Excerpt to read
>> Begin
[https://nvbugs/5717993][fix] Add execution stream in PyExecutor and pass to BufferManager in KVCacheTransferManager to sync kvCache transfers with execution kernels.

SimengLiu-nv · SimengLiu-nv · commit 83e47b9a8f88 · 2025-12-16T11:31:56.000-08:00
Signed-off-by: SimengLiu-nv &lt;simengl@nvidia.com&gt;
diff --git a/tensorrt_llm/_torch/pyexecutor/py_executor.py b/tensorrt_llm/_torch/pyexecutor/py_executor.py
@@ -149,8 +149,8 @@ def __init__(self,
         self.execution_stream = execution_stream if execution_stream is not None else torch.cuda.Stream(
         )
         logger.info(
-            f"[PyExecutor] execution_stream initialized: {self.execution_stream}, "
-            f"cuda_stream ptr: 0x{self.execution_stream.cuda_stream:x}, ")
+            f"[PyExecutor] execution_stream initialized: {self.execution_stream}. "
+        )
>> End
Records provided
>> Begin
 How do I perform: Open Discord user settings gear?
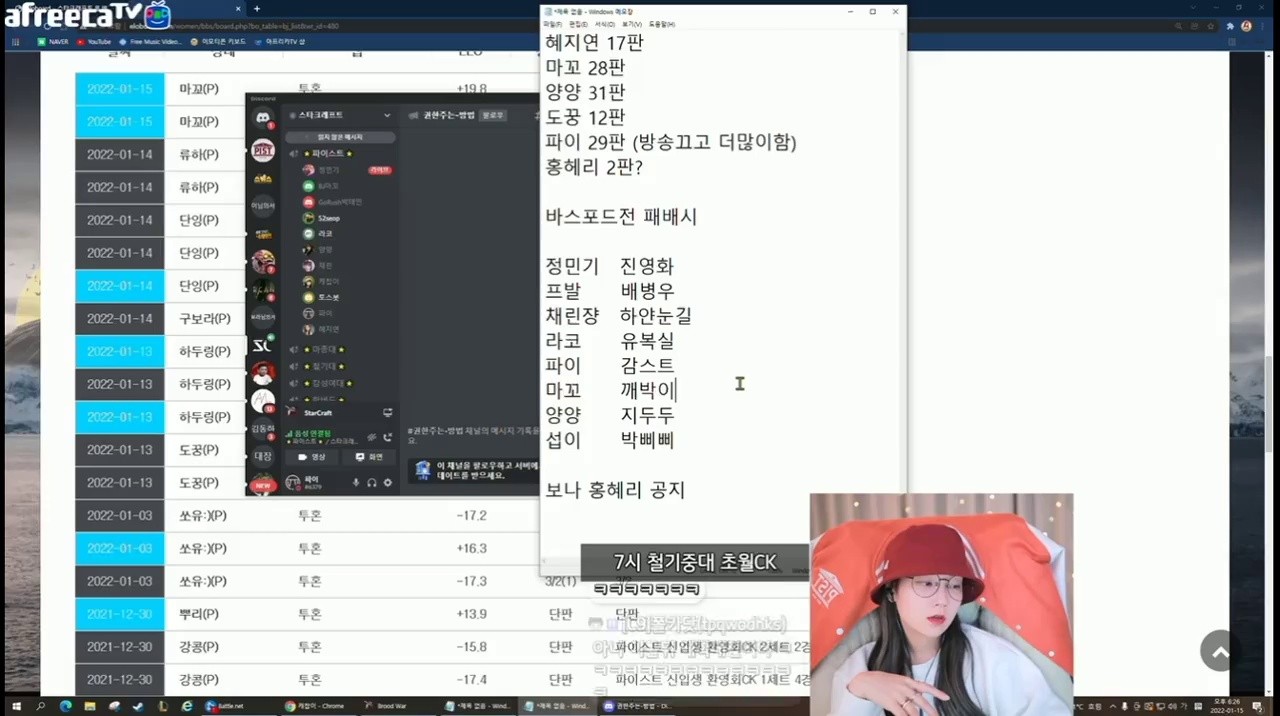(x=388, y=483)
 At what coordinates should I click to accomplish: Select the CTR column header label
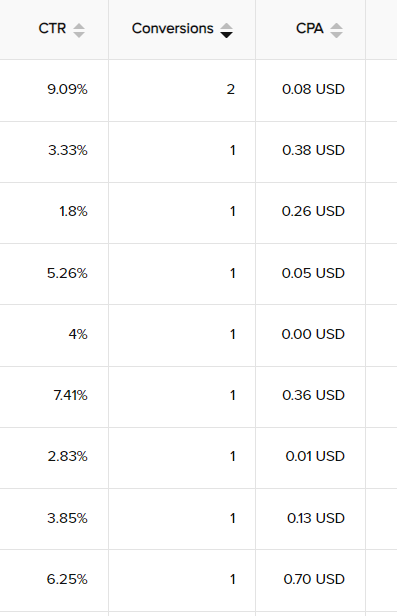[52, 28]
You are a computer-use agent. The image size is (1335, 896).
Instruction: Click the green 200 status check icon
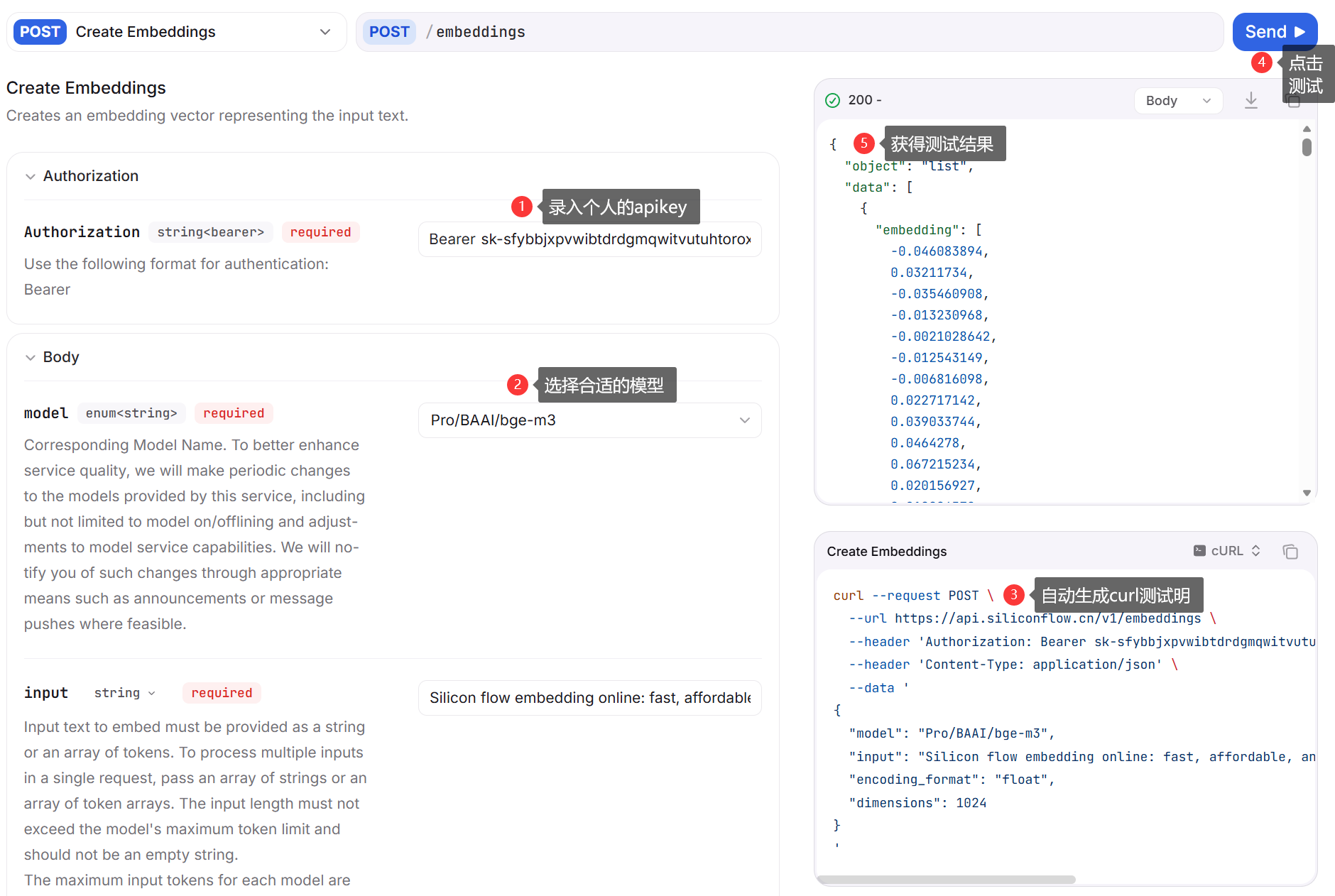[x=832, y=101]
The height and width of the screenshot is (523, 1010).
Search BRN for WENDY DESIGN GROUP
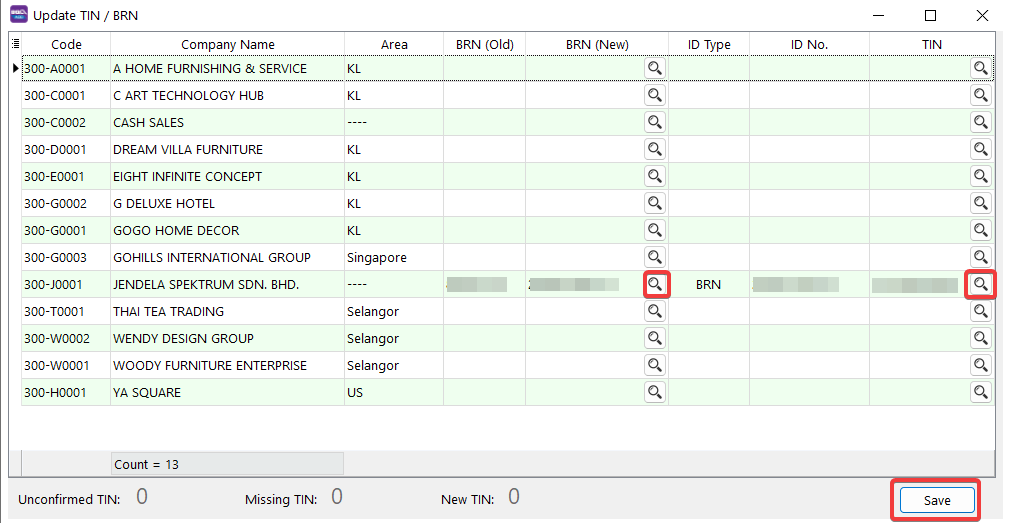(654, 338)
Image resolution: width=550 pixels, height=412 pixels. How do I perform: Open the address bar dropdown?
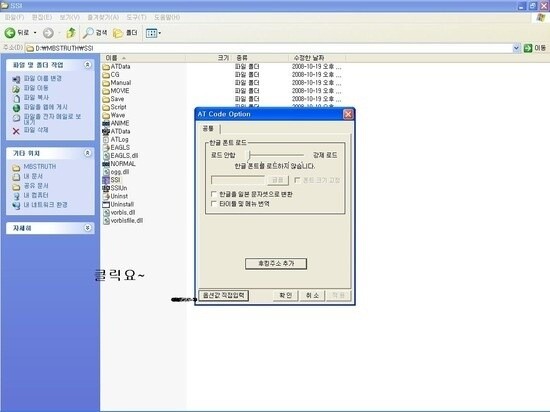516,48
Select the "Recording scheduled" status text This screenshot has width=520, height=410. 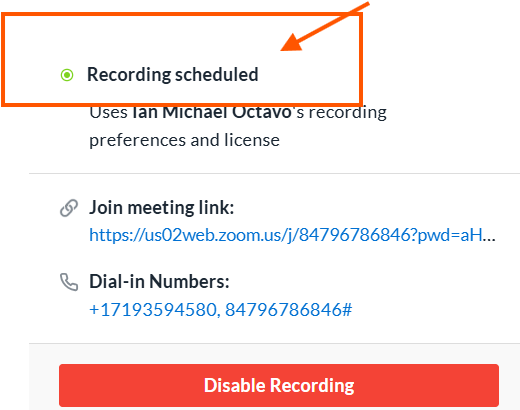point(173,74)
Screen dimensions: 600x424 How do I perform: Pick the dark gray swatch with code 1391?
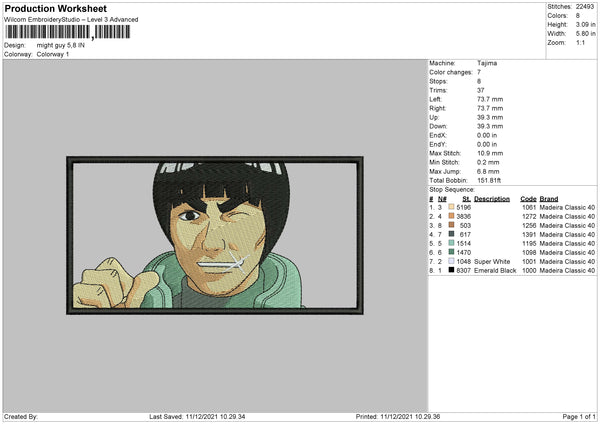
>> End
Prompt
Copy out verbatim the passage of the commit above that opens with the words containing "[https://nvbugs/5717993][fix] Add execution" and closes with "with execution kernels.".

Solution to the exercise
[https://nvbugs/5717993][fix] Add execution stream in PyExecutor and pass to BufferManager in KVCacheTransferManager to sync kvCache transfers with execution kernels.